**Document:**
--- --- ---

Then he goes on to say they must all be one thing or all the other, or else the Union cannot endure. What is the meaning of that language, unless it is that the Union cannot permanently exist, half slave and half free-that it must all become one thing or all become the other? That is the declaration. The declaration is that the North must combine as a sectional party, and carry on the agitation so fiercely, up to the very borders of the slaveholding states, that the master dare not sleep at night for fear that the robbers, the John Browns, will come and set his house on fire, and murder the women and children, before morning. It is to surround the slaveholding states by a cordon of free states, to use the language of the senator; to hem them in, in order that you may smother them out. The senator avowed, in his speech to-day, their object to be to hem in the slave states, in order that slavery may die out. How die out? Confine it to its present limits; let the ratio of increase go on by the laws of nature; and just in proportion as the lands in the slaveholding states wear out, the negroes increase, and you will soon reach that point where the soil will not produce enough to feed the slaves; then hem them in, and let them starve out-let them die out by starvation. That is the policy-hem them in, and starve them out. Do as the French did in Algeria, when the Arabs took to the caverns-smoke them out, by making fires at the mouths of the caverns, and keep them burning until they die. The policy is, to keep up this agitation along the line; make slave property insecure in the border states; keep the master constantly in apprehension of assault, till he will consent to abandon his native country, leaving
his slaves behind him, or to remove them further south. If you can force Kentucky thus to abolish slavery, you make Tennessee the border state, and begin the same operation upon her.
But, sir, let us see whether the senator from New York did not proclaim the doctrine that free states and slave states cannot permanently exist in the same Republic. He said:
"It is an irrepressible conflict between opposing and enduring forces; and it means that the United States must and will, sooner or later, become either entirely a slaveholding nation or entirely a free labor nation."
The opposing conflict is between the States; the Union can not remain as it now is, part free and part slave. The conflict between free states and slave states must go on until there is not a slave state left, or until they are all slave states. That is the declaration of the senator from New York. The senator from Maine tried to make the senate believe that I had misrepresented the senator from New York and Mr. Lincoln, of Illinois, in stating that they referred to a conflict between states. He said that all they meant was that it was a conflict between free labor and slave labor in the same state. Now, sir, let me submit to that man's candor whether he will insist on that position. They both say the contest will go on until the states become all free or all slave. Then, when is the contest going to end? When they become all slave? Will there not be the same conflict between free labor and slave labor, after every state has become a slave state, that there is now? If that was the meaning, would the conflict between slave labor and free labor cease even when every state had become slaveholding? Have not all the slaveholding states a large number of free laborers within their limits; and if there is an irrepressible conflict between free labor and slave labor, will you remove that conflict by making the states all slave? Yet, the senator from New York says they must become all slave or all free before the conflict ceases. Sir, that shows that the senator from New York meant what I represented him as meaning. It shows that a man who knows the meaning of words, and has the heart to express them as they read, can not fail to know that that was the meaning of those senators. The boldness with which a charge of misrepresentation may be made in this body will not give character to it when it is contradicted by the facts. I dislike to have to repel these charges of unfairness and misrepresentation; yet the senator began with a series of inuendoes, with a series of complaints of misrepresentation, showing that he was afraid to meet the real issues of his party, and would make up for that by personal assaults and inuendos against the opposite party.

--- --- ---

**Problem statement:**
Please carry the Senate speech on slavery further, picking up right after its last sentence. The lines that come next play no part in this.

**Supplied data:**
--- --- ---

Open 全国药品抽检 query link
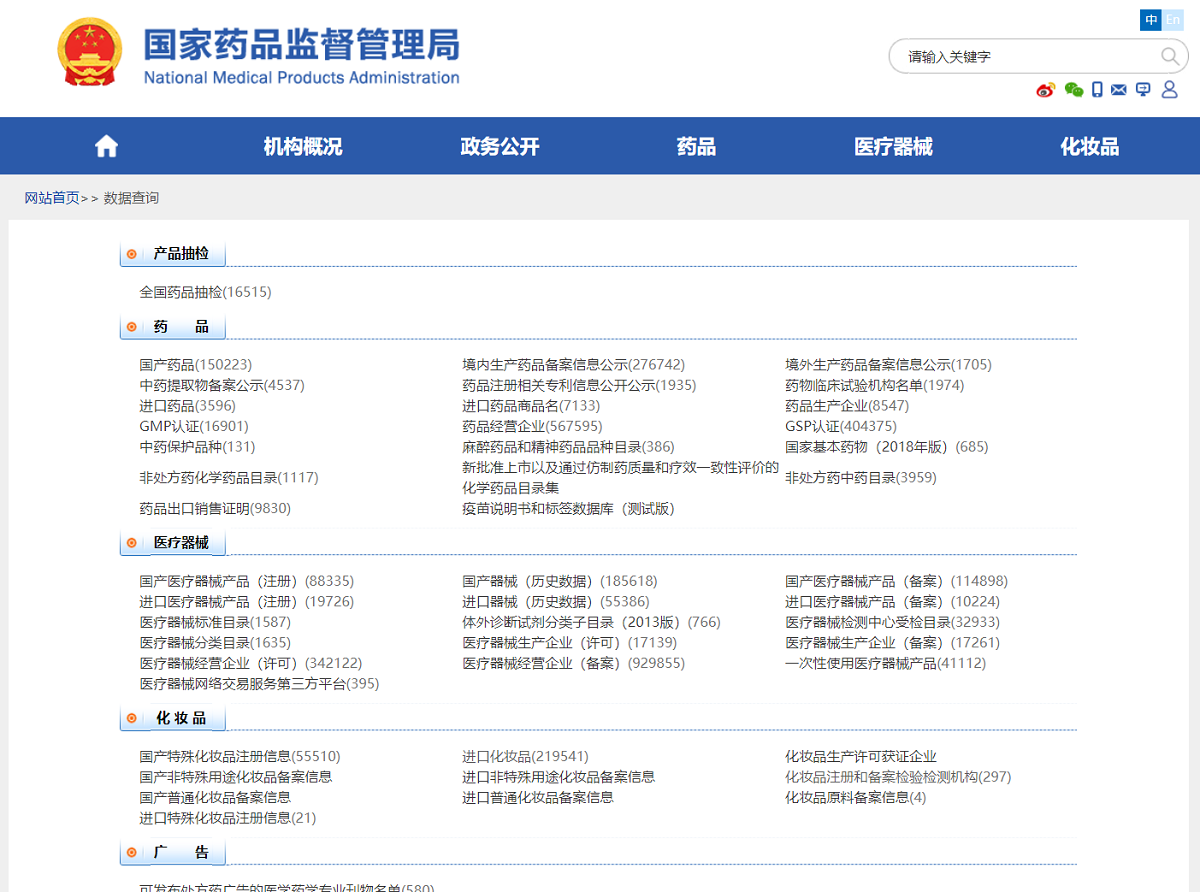The width and height of the screenshot is (1200, 892). 205,291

--- --- ---

**Exercise answer:**
He goes back to a speech of mine in opposition to the Lecompton Constitution, in which I said that if you would send that Constitution back and let the people of Kansas vote for or against it, if they voted for a free state or a slave state I would go for it without caring whether they voted slavery up or down. He thinks it is a great charge against me that I do not care whether the people vote it up or vote it down.
Mr. Fessenden. The senator is mistaken as to the speech to which I referred. It was one of his speeches made on his southern tour that I referred to.
Mr. Douglas. The idea is taken from a speech in the Senate the first speech I made against the Lecompton Constitution. It was quoted all over Illinois by Mr. Lincoln in the canvass, and I repeated the sentiment each time it was quoted against me, and repeated it in the South as well as the North. I say this: if the people of Kansas want a slave state, it is their business and not mine; if they want a free state, they have a right to have it; and hence, I do not care, so far as regards my action, whether they make it a free state or not; it is none of my business. But the senator says he
does care, he has a preference between freedom and slavery. How long would this preference last if he was a sugar planter in Louisiana, residing on his estate, instead of living in Maine? Sir, I hold the doctrine that a wise statesman will adapt his laws to the wants, conditions, and interests of the people to be governed by them. Slavery may be very essential in one climate and totally useless in another. If I were a citizen of Louisiana I would vote for retaining and maintaining slavery, because I believe the good of that people would require it. As a citizen of Illinois I am utterly opposed to it, because our interests would not be promoted by it. I should like to see the Abolitionist who would go and live in a southern country that would not get over his scruples very soon and have a plantation as quickly as he could get the money to buy it.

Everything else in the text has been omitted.